Most of the most desirable black friday items were electronics, high tech gadgets designed to make your tv picture bigger, let you get your internet messages in the airport toilet, let you pretend to ski without actually getting any real exercise or allow you to make calls from right next to someone’s ear. That is, all the stuff that has led to a world of people who don’t really know what to do with each other. We spent Thursday reconnecting with family, and on Friday, we went to express our love by making sure we don’t have to do that again until next year.
I didn’t buy nothing yesterday, I admit. It was too good a chance to take my kids to the science museum in Boston while I’m here. So I bought tickets, half of lunch with friends at a thai-buddhist vegetarian restaurant, and while I was in the neighborhood, picked up a songbook for a friend, Goodnight Moon in Hebrew for another friend, and some sheets of beeswax for a homeschool project making Chanukah candles. And I’m not claiming any level of moral purity as I sit here on my laptop.

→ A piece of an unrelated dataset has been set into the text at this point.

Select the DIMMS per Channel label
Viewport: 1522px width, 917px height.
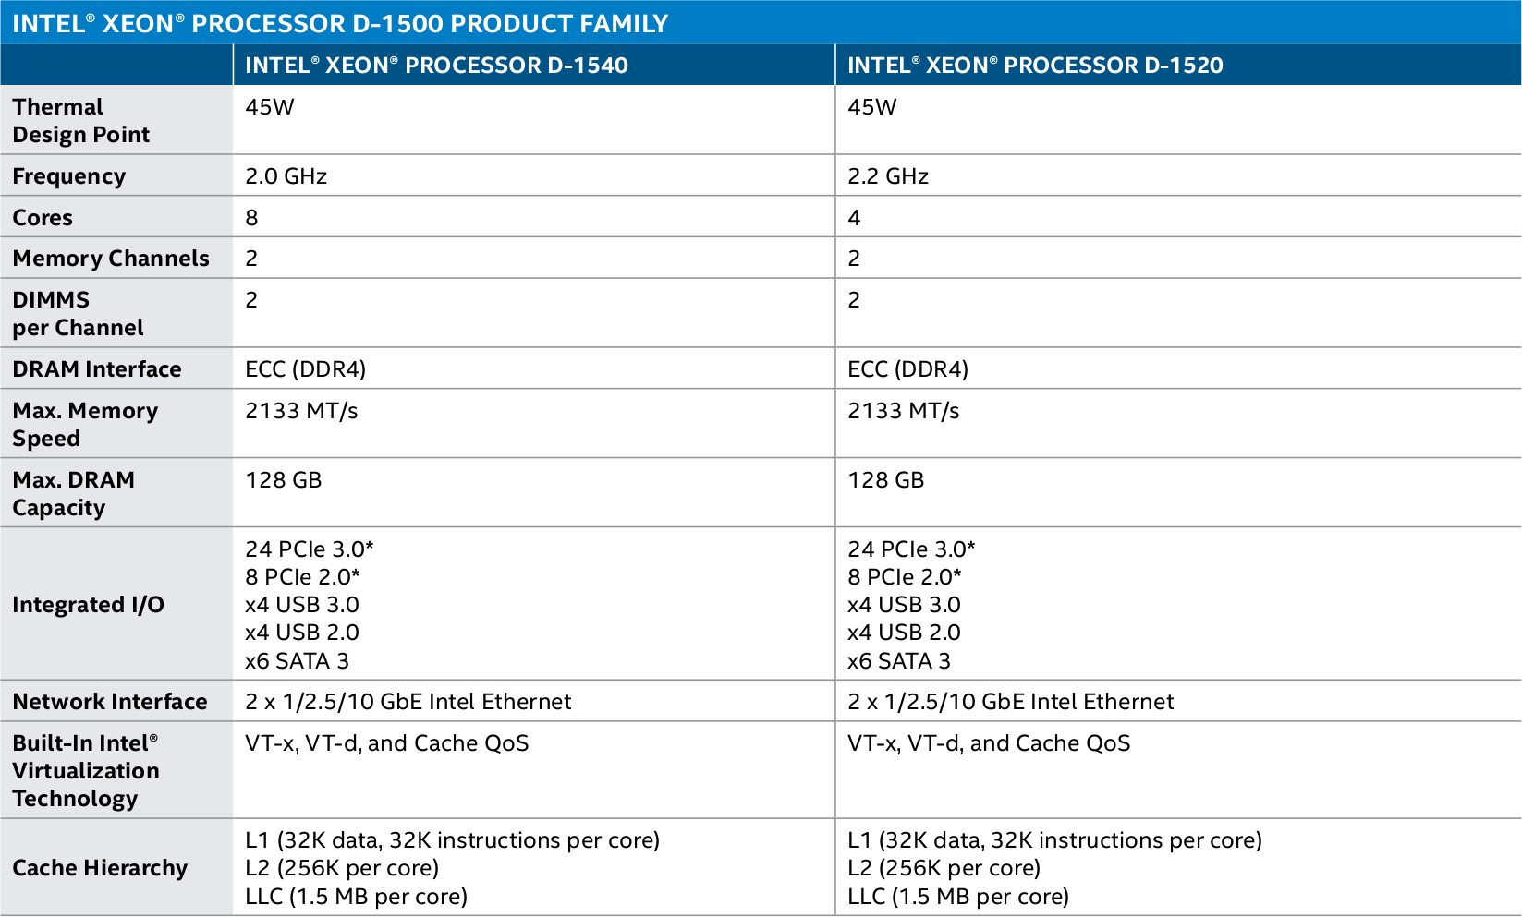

But it isn’t just that it has to stop - and it does - did you see that we now have 73% fewer zooplankton than we did in 1960? Nearly every sea animal or sea animal eating creature in the world is heavily dependent on zooplankton. That’s why even if we could find a magic bullet to go on the way we could, it would just put off the inevitable reckoning. But it isn’t just that it needs to stop - it is that it is stopping.
The economy is a game of music chairs, and the chairs are disappearing. When the music stops for each of us, and our chair is gone, for a time we will rely primarily on the resources we’ve built up now. Those of us left holding the big screen tvs and the designer handbags will have them - or whatever their resale value is. And those who have ties - biological or chosen - will have those. The truth is that our consumer culture needs us to be isolated, fragmented, alone, empty - or advertising wouldn’t work, the nonsensical reasoning that we have to have this year’s big thing wouldn’t work. The primary project of consumer culture is to drive us apart, to make sure we do not share, we do not combine resources, or even consult on how ridiculous the things we are being told are. And it has worked magnificently.
The music is hectic, the chairs are disappearing, we’re going faster and faster. And pretty soon it stops. What will you have when it just…STOPS?